The results of the service call are printed in separate lines with the fields
separated by commas (use ``--delimiter`` to modify that behaviour, it
understands patterns such as ``\t`` for TAB).  Use ``--schema`` to obtain the
service's result columns, or, if no service is supplied, a list of services.

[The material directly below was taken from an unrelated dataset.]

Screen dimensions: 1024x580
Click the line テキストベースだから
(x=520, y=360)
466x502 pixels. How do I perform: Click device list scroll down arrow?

You can supply your credentials via ``--user`` and ``--password`` for
authenticated access.

When services are called with the wrong name or wrong number of arguments the
program will terminate with exit code 1.  If the remote server reported failure
(eg. wrong credentials) the program terminates with exit code 2.

Changelog
---------
1.4 
  * Added support for Python 3.
  * Now requires suds 0.4.2 or later for Python 3.
  * Moved to distribute (Python 3 capable fork of setuptools).
  * Updated various classifiers and tags for distribute.

1.3.1
  * Added service listing to ``wortschatz`` script.

1.3
  * Added commandline script ``wortschatz`` for ad-hoc access.
  * Jumped to setuptools.
  * Fixed missing return values in services *Sentences* and *Synonyms*.

1.2.1
  * Fixed compatibility issues with suds 0.4.

1.2
  * Added persistable authentication support.
  * Added authentication support.
  * Added different corpora to services.
  * Exposed ``WebFault`` error condition.
  * Extended service parameter by generic options.

1.1
  * Bumped suds version to 0.3.9.
  * Fixed numerous unicode issues and pointed out potential pitfalls.
  * Fixed caching to be persistent but lazy.
  * Upgraded virtual environment to incremental build steps.
  * Pushed tests into installed package.